* [TEXTAUSZUG]
# Erfahrungsbericht La Palma und La Gomera



## soeckel (29. Dezember 2009)

Servus!

Da ja hier die kalte Jahreszeit viele in wärmere Gefilde vertreiben wird, will ich kurz meine Erfahrungen zu La Palma und La Gomera vom Oktober 2009 zum besten geben und ein paar Fragen beantworten die ich mir bei der Urlaubsvorbereitung auch gestellt habe.
*
Leihrad?
Fahrradmitnahme im Flieger?
Wohnen?
Auto?
Trails (auch einfachere)?
Alternativprogramm?
*
Randbedingungen: Günstig, Ruhig, Flexibel (Palma - Gomera - Flughafen Teneriffa), Wander- und Bike-Mix  

*
Eigenes Rad oder Leihbike?*
Je nach Tarif der Bike-Verleiher und Fluggesellschaften kann man sich leicht ausrechnen ab wann es sich finanziell lohnt den Transport zu wagen.

* [ZU PRÜFENDE DATEN]
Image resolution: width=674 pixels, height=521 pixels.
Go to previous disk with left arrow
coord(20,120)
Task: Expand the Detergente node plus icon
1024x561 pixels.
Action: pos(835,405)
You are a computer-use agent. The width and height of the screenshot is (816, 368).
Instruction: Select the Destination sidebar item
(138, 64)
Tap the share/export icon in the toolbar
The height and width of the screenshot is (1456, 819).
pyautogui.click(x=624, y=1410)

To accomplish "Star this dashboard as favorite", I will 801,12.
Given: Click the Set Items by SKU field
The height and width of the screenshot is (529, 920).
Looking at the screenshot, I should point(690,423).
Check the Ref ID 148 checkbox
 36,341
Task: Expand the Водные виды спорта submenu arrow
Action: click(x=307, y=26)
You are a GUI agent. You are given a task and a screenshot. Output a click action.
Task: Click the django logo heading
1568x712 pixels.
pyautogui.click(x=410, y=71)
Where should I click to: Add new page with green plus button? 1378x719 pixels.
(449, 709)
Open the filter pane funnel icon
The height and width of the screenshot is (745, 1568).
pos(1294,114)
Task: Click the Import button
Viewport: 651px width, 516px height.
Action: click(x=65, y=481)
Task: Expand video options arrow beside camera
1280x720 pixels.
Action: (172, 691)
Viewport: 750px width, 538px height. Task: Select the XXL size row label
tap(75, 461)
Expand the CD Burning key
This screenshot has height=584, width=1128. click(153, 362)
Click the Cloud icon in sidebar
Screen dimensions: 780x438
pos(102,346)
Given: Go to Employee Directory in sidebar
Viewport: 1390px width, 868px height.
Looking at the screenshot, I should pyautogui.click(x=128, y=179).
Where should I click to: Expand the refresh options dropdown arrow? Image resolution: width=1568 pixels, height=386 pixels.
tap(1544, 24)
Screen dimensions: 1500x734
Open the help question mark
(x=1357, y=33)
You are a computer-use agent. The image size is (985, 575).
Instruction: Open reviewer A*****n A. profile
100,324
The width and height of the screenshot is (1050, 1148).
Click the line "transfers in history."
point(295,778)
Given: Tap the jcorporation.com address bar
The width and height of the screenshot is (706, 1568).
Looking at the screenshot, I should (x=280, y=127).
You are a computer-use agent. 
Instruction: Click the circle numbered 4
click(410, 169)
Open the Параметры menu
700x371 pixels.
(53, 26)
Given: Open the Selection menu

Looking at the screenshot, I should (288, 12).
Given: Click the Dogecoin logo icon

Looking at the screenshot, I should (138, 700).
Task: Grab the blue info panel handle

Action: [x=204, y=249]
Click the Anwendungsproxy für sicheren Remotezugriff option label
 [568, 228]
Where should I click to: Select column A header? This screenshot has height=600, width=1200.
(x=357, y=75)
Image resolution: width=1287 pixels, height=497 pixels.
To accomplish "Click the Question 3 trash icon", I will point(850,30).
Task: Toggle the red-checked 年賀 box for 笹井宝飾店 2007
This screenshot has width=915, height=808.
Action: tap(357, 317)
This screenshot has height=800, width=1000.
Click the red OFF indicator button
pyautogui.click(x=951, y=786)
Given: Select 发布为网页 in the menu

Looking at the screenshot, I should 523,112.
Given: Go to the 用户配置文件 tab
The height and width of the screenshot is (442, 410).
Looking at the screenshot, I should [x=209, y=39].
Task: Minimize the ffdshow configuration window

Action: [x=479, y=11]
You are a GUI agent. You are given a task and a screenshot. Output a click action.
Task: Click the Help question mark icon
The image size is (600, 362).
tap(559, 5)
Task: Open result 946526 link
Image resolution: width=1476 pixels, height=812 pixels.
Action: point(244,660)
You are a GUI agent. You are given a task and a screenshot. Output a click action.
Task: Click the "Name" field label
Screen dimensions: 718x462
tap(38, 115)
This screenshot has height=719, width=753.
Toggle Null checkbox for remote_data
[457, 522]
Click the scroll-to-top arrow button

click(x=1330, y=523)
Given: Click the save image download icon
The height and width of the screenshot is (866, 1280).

* [AUFGABEN]
• a. Beantworte diese Fragen zum Erfahrungsbericht zu La Palma und La Gomera:
(i) Aus welchem Monat und Jahr stammen die Erfahrungen?
(ii) Welche Randbedingungen werden für den Urlaub genannt?
(iii) Wovon hängt es ab, ab wann sich der Transport des eigenen Rads finanziell lohnt?
• b. Gib den Erfahrungsbericht zu La Palma und La Gomera von „Da ja hier die“ bis „Fahrradmitnahme im Flieger?“ wortgetreu wieder.
• c. Setze den Erfahrungsbericht zu La Palma und La Gomera nach seinem letzten Satz fort.
Die Auflistung braucht man für die Aufgaben nicht.

* [LÖSUNGEN]
• a.
(i) Oktober 2009
(ii) Günstig, Ruhig, Flexibel (Palma - Gomera - Flughafen Teneriffa), Wander- und Bike-Mix
(iii) Vom Tarif der Bike-Verleiher und Fluggesellschaften

• b.
Da ja hier die kalte Jahreszeit viele in wärmere Gefilde vertreiben wird, will ich kurz meine Erfahrungen zu La Palma und La Gomera vom Oktober 2009 zum besten geben und ein paar Fragen beantworten die ich mir bei der Urlaubsvorbereitung auch gestellt habe.
*
Leihrad?
Fahrradmitnahme im Flieger?

• c.
Condor kostet hin und zurück 50 Euro. Dafür kann man höchstens drei Tage ein anständiges Fully ausleihen.
Leihen spart dafür natürlich einiges an Stress beim Transport. Mir war es aber den Stress wert, da ich gern mein eigenes gewohntes Radl unterm Hintern hab und bei drei Wochen wäre es mir anders auch zu teuer.
*
Nur wie bring ich mein Rad sicher im Flieger unter?*
Transportkoffer wäre wohl das Mittel der Wahl zur Fahrradmitnahme. Nur mit einem kleinen Geldbeutel, mini Mietwagen, Fährtransfers und 2 Rucksäcken pro Person hat sich nun auf jeden Fall diese Lösung bewährt:





Nur noch Pedale runter, Lenker gerade und ab in den Flieger.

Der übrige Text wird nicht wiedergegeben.